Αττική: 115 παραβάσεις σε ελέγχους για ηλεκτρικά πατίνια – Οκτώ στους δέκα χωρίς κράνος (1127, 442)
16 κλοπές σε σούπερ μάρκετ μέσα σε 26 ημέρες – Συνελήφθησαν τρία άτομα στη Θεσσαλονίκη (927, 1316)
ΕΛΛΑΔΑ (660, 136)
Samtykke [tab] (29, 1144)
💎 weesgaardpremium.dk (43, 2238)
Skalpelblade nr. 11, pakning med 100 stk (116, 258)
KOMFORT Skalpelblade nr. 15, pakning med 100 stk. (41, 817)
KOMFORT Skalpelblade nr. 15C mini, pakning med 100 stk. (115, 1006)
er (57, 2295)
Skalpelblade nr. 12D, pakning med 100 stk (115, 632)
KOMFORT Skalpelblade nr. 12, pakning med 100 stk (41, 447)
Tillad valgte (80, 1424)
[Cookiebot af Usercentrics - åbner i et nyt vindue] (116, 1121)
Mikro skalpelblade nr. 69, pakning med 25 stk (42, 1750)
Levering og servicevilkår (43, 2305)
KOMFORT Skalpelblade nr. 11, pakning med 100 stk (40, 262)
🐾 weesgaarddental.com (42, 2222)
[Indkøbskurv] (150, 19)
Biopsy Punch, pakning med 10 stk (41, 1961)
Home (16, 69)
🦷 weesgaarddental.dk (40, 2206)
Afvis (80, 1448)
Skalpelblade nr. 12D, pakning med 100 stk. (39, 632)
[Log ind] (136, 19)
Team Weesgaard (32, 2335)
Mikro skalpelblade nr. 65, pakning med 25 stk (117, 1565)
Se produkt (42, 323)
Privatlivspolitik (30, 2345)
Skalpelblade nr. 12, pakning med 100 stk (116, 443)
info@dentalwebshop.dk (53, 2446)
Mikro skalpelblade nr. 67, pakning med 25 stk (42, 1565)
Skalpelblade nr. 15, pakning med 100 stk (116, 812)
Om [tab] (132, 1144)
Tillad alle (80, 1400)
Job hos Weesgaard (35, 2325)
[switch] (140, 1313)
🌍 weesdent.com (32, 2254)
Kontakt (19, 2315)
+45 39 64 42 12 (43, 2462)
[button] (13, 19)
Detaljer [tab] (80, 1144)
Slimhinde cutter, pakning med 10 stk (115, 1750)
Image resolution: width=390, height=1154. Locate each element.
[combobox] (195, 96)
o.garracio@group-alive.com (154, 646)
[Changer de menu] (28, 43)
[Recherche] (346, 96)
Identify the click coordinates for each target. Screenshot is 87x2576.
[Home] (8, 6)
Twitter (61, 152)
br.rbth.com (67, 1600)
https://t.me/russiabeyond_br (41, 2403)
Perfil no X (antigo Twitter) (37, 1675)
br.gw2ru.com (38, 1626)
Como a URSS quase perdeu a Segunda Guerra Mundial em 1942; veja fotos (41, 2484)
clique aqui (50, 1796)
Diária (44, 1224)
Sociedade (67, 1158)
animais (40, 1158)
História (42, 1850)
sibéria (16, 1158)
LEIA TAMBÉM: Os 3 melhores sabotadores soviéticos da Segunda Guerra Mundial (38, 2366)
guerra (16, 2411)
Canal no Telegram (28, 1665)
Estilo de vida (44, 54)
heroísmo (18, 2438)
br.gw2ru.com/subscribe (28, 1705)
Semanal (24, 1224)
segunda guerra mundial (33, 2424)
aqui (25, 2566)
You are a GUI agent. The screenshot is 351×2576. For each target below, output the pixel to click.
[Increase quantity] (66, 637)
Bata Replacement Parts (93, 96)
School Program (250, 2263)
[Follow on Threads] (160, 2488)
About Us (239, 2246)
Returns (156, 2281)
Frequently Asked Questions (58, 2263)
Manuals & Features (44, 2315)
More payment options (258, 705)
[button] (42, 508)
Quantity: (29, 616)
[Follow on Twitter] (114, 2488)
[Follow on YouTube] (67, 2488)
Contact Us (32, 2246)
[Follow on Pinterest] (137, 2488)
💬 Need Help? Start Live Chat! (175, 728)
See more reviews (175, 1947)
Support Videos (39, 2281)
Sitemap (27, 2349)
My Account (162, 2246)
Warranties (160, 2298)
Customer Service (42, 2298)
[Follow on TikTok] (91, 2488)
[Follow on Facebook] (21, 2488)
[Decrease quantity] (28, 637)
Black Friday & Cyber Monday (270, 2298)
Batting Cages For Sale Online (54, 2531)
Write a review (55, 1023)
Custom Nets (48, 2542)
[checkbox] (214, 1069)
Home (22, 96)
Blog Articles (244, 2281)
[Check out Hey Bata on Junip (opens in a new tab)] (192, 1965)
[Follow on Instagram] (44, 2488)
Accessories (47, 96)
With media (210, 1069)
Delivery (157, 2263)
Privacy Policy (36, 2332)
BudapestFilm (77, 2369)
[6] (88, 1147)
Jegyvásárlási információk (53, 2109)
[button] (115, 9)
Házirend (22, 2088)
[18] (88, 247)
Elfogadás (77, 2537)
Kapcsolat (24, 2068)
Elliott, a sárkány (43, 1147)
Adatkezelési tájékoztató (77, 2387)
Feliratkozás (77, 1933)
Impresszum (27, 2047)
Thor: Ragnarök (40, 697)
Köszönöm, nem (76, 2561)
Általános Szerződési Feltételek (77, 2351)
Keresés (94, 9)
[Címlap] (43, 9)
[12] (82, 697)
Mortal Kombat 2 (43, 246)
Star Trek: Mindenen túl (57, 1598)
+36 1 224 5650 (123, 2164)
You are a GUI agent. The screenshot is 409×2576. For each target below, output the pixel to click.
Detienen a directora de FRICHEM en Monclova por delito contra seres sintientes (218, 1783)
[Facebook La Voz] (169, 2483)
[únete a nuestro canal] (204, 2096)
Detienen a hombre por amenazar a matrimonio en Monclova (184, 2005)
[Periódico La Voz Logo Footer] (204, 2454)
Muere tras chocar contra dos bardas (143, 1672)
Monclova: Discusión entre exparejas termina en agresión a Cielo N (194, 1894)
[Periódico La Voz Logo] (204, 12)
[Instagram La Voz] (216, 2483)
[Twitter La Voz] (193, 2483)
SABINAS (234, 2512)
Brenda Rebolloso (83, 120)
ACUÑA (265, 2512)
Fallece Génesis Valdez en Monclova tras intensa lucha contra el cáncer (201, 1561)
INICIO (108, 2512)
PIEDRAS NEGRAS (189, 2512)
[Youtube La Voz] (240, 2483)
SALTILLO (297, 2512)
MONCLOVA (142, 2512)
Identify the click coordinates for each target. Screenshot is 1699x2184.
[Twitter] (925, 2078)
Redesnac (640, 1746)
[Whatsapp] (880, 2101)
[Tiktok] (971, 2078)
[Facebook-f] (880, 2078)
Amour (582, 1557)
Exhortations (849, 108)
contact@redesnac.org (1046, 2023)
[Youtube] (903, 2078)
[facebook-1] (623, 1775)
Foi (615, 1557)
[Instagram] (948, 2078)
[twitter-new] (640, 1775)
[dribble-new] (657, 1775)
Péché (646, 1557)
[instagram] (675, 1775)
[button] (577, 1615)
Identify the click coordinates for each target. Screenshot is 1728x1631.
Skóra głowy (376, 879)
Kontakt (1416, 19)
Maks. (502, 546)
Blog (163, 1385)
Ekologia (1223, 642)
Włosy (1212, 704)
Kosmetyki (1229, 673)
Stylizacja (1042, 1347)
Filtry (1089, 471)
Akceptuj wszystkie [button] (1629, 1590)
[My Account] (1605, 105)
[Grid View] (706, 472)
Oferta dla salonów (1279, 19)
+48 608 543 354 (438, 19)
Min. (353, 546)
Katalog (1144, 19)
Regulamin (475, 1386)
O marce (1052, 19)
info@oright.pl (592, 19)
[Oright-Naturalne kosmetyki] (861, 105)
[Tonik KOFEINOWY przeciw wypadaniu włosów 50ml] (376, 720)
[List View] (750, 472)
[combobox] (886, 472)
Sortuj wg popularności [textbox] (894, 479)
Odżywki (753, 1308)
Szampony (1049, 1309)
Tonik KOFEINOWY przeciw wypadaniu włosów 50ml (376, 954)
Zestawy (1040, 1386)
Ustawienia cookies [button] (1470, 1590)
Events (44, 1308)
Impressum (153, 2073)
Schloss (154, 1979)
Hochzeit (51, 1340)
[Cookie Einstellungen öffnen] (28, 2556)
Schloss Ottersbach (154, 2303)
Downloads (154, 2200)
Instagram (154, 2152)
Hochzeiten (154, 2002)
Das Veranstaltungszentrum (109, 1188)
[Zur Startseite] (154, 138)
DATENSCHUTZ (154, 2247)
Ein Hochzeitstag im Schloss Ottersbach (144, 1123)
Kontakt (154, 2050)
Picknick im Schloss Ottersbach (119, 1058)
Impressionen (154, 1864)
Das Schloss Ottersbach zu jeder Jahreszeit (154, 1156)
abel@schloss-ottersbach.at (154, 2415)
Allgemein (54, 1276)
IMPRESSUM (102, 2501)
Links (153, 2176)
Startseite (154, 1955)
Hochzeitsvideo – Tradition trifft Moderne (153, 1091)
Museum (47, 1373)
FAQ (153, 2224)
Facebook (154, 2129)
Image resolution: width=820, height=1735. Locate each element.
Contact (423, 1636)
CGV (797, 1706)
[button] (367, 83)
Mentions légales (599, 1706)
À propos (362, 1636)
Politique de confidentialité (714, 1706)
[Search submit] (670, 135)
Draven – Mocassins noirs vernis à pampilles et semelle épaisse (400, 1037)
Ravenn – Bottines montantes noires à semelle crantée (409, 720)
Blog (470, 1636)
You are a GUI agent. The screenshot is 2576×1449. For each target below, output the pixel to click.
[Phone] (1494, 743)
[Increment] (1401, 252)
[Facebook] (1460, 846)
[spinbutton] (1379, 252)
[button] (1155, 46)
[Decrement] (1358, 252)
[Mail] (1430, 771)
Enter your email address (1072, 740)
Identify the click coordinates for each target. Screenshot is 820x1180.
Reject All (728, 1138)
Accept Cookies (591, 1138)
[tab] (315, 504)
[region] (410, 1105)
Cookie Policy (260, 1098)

**DIRECTIVE:** Lay out the entries that open with the line containing "[facebook-1] (623, 1775)" and close with the line containing "Blog (163, 1385)", both included, as a JSON list of strings with one string per line and no blank lines.

**COMPLETE ANSWER:**
[
  "[facebook-1] (623, 1775)",
  "Foi (615, 1557)",
  "[Instagram] (948, 2078)",
  "[twitter-new] (640, 1775)",
  "[dribble-new] (657, 1775)",
  "Péché (646, 1557)",
  "[instagram] (675, 1775)",
  "[button] (577, 1615)",
  "Identify the click coordinates for each target. Screenshot is 1728x1631.",
  "Skóra głowy (376, 879)",
  "Kontakt (1416, 19)",
  "Maks. (502, 546)",
  "Blog (163, 1385)"
]